“If you've read the press in the last year or two, the constant headline has been that there's not enough charging for electric vehicles. What has actually been happening on the ground in the last 18 months is a quite astonishing rollout of charging infrastructure.”

Ian Johnston, CEO of charging company Osprey, wants to change the narrative around the state of the charging network in this country.

He believes that charging has been unfairly lumped in with the slump in demand for the cars themselves. While gains in sales of EVs year-on-year have been marginal, Johnston told Autocar Business that the charging network has increased in size by 46% year-on-year and there are now more than 65,000 chargers operational in the UK. “And that rate and rollout is increasing all the time.”

He says charging companies like Osprey are focused on “funding and building this infrastructure ahead of the demand for EVs”, as whatever the peaks and troughs in demand for electric cars right now, the ultimate direction of travel and end game is clear.

Yet still, Johnston points to stigma and past truths about the charging network that could in turn be holding back the wider uptake of EVs. 
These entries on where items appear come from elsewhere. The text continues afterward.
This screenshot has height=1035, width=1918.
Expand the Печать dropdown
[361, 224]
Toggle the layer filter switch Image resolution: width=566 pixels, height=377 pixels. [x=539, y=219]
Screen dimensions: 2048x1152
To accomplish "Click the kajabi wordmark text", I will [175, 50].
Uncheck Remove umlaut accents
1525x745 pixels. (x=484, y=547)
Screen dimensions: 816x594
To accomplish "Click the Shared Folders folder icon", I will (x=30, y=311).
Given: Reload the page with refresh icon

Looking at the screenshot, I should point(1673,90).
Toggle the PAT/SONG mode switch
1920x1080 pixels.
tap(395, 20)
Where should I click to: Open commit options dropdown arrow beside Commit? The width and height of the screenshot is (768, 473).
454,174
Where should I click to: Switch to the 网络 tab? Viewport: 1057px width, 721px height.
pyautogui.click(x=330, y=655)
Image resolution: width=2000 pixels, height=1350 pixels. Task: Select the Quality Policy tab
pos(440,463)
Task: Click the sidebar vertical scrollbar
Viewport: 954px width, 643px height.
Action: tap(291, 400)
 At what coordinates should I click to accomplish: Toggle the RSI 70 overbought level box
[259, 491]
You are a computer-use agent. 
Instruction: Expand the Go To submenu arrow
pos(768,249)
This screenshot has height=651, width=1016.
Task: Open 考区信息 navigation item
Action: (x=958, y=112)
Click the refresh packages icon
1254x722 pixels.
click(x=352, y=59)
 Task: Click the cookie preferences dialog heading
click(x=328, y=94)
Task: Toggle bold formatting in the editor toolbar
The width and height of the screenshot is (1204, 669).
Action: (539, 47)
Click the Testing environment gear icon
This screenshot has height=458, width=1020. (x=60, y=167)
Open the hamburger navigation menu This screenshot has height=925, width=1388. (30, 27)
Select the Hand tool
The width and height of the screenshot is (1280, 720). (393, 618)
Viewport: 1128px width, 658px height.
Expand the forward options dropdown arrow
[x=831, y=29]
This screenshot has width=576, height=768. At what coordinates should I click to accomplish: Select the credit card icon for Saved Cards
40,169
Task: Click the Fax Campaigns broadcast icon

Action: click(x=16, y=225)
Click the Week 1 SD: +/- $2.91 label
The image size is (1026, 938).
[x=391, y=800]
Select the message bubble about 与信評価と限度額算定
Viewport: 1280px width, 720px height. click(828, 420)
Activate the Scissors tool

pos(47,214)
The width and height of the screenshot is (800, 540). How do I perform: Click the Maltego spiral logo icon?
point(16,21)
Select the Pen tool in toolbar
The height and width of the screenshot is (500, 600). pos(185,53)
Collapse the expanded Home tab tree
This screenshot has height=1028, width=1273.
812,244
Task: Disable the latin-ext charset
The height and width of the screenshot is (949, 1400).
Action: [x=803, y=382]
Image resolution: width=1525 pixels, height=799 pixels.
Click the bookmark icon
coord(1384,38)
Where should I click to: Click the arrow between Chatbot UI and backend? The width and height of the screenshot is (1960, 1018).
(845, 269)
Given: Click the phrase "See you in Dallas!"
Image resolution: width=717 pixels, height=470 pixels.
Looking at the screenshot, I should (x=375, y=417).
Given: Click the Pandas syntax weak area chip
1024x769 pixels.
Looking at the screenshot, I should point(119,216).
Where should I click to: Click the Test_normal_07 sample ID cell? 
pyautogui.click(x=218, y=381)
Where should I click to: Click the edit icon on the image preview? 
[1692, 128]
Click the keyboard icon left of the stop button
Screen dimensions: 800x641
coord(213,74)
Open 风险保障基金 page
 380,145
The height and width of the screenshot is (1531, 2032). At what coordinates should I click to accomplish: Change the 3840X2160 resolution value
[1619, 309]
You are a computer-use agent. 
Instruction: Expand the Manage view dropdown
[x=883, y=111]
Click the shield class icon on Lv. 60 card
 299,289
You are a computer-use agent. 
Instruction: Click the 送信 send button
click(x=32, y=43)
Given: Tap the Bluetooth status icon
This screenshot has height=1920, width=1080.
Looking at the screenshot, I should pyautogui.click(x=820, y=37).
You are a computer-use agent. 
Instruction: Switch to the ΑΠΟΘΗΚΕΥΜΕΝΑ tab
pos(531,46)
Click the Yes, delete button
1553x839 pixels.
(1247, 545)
“We've gone from a position of people worrying about queues or if a charger works, to now, in most cases, driving into big, high-power charging hubs,” says Johnston. He also pointed to the fact that consumers will no longer need multiple apps to pay for different chargers as standards are brought in to ensure a professional, reliable and easy-to-use service from the charging industry - with league tables showing the best and worst providers. 

“The chargers installed in the last two years are reliable, easy to use, easy to pay; you just tap a bank card. The legacy chargers that are five, six or seven years old are such a tiny proportion of what's in the ground.”

Johnston says it was “disappointing” and “so unnecessary” that the lack of charging was one of the reasons the previous government pushed the ban on the sale of non-electric cars back to 2035.

“But the good news is we’ve addressed one of the major reasons not to make the switch. We now just need the [new] government to work with industry to help generate more retail demand [for the cars themselves].”

The charging network could be expanding at an even faster rate if planning permissions and highway permits (to connect to high-voltage power supplies often already in the roads) are granted sooner. Johnston says there are thousands of charging installations across the industry in the pipeline, and the network could almost double in size again.